Supplied passage:
•••
Michael Armstrong poses at his desk in February 2015 at the Homer News in Homer, Alaska. (Photo by McKibben Jackinsky)

Michael Armstrong poses at his desk in February 2015 at the Homer News in Homer, Alaska. (Photo by McKibben Jackinsky)

Out of the Office: So long, and thanks for all the cookies

Like many things in life, I didn’t intend to stay at the Homer News for 23 years and six months. When I first started working here in May 1999, I needed to jump-start my life, find stable work and shock myself out of depression.

And here I am, ready to retire.

My life plan in my 30s had been to maybe get a job teaching college, write goofy science fiction novels and eventually settle into a life of leisure in a quaint little seaside town as a bestselling writer. Except for the quaint little seaside town, that didn’t work out.

Instead, at the age of 43, I found myself making pathetic amounts of money teaching English through distance education at the University of Alaska Anchorage. I wrote and wrote and wrote, but my agent couldn’t sell my novels, and except for an occasional short story sale, my career had stalled.
•••
Task statement:
Decide whether each statement agrees with the retirement column, giving yes or no and quoting the words of the column that settle it: (a) The writer began working at the Homer News in May 1999. (b) The writer's agent sold several of the writer's novels. (c) The writer taught English through distance education at the University of Alaska Anchorage. The data after this point comes from a different source.

The data:
•••
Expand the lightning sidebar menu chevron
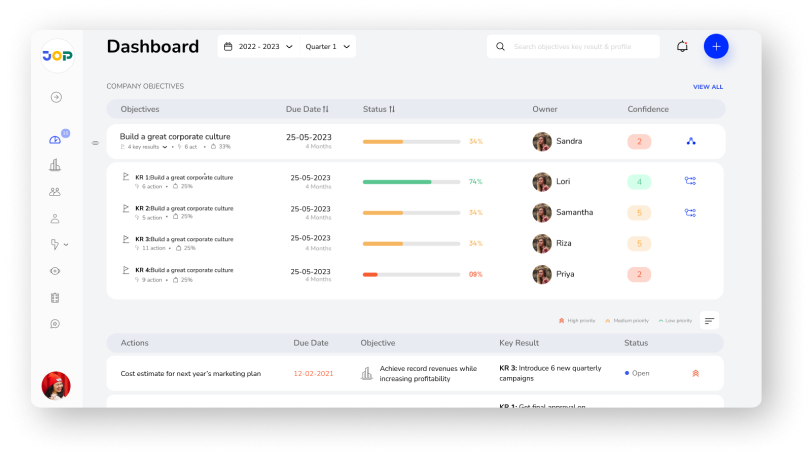Image resolution: width=812 pixels, height=458 pixels. pyautogui.click(x=66, y=245)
•••
Exercise solution:
(a) Yes: "When I first started working here in May 1999"
(b) No: "my agent couldn’t sell my novels"
(c) Yes: "teaching English through distance education at the University of Alaska Anchorage"